### [Consignes de l'exercice]
1. D'après le texte sur Breathless, qui a réalisé ce film ?
2. Réécrivez la partie du texte sur Breathless qui s'ouvre sur « Breathless, le ciné » et se clôt sur « à ma place. », en substituant « Blu-ray » à « DVD ».

### [Texte proposé]
Breathless, le ciné coréen à bout de souffle

Par Fredp @FredMyscreens

Il y a quelques semaines, j’ai reçu le DVD de Breathless à tester. Mais voilà, n’arrivant pas du tout à plonger dans le film, impossible alors d’écrire une ligne dessus. C’est donc @alexandremathis de Plan-C, beaucoup plus adepte et connaisseur de ce type de films, qui vous en parlera à ma place.

Que s’est-il passé en Corée pour que la violence y soit si souvent présente ? Thème incroyablement récurent, la violence transpire de partout dans Breathless. Une crudité des mots et des actes incommensurable se dégage de ce premier film de l’autodidacte Yank Ik-June. Le réalisateur-acteur principal de ce film portraitise de manière unique un pays aux obsessions sombres. Véritable catharsis avouée, Breathless métaphorise les plaies d’un pays qui ne cesse de ressasser sa défiance envers les autorités, son rapport au crime et à la famille délicat, ses bisbilles au langage fleuri. Souvent cela prend la forme du polar (Old Boy, No Mercy, Memories of Murder, Mother).

On peut aussi penser à du Kitano en plus sérieux. Ici, pas moyen de sourire de la cruauté, au contraire. Le personnage principal construit par l’acteur-réalisateur n’est en rien sympathique. La violence dégoute dès la première scène. Les mots durs fusent, le machisme dégouline tout de suite. Breathless voudrait-il se faire détester ? Passé le choc, on se rend compte que c’est tout un portrait de société qui transparait. A travers la figure du père, la violence se transmet. D’où ces femmes rebelles de l’autorité dans le cinéma coréen (The Housemaid, Mother). Car il leur faut sortir d’un machisme prégnant. Dans Breathless, la jeune lycéenne qui tient tête au caïd qu’est le (anti)-héros Sang-hoo fait figure de mauvaise élève, de mauvaise femme au foyer. Son frère, sale con absolu, refuse son argent par fierté si ça l’arrange.

### [Section des données]
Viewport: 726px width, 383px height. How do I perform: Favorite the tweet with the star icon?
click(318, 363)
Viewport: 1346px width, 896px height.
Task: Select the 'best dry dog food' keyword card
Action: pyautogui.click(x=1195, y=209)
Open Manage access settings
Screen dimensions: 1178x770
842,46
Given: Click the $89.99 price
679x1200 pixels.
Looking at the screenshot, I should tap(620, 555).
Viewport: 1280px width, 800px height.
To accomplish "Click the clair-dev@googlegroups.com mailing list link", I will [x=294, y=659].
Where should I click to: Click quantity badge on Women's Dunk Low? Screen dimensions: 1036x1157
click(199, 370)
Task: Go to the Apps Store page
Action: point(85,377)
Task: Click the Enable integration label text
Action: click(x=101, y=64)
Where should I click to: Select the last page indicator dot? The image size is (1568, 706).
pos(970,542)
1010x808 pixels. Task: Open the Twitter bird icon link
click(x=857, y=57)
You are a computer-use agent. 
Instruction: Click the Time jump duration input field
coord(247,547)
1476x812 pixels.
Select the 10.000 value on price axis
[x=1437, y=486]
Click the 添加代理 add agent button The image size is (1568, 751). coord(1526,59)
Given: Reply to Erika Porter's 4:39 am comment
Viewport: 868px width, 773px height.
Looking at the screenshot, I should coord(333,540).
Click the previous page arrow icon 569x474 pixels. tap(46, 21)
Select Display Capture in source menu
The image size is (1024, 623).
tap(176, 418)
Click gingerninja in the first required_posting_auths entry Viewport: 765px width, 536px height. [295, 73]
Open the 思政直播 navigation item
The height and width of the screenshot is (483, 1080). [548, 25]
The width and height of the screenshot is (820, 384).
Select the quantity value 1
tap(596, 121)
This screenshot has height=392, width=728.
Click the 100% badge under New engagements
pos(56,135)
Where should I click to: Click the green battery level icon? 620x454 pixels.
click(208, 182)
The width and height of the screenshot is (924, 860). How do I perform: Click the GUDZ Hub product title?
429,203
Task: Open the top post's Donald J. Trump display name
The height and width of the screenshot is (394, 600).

### [Corrigé de l'exercice]
1. Yank Ik-June, un autodidacte qui en est aussi l'acteur principal.

2.
Breathless, le ciné coréen à bout de souffle

Par Fredp @FredMyscreens

Il y a quelques semaines, j’ai reçu le Blu-ray de Breathless à tester. Mais voilà, n’arrivant pas du tout à plonger dans le film, impossible alors d’écrire une ligne dessus. C’est donc @alexandremathis de Plan-C, beaucoup plus adepte et connaisseur de ce type de films, qui vous en parlera à ma place.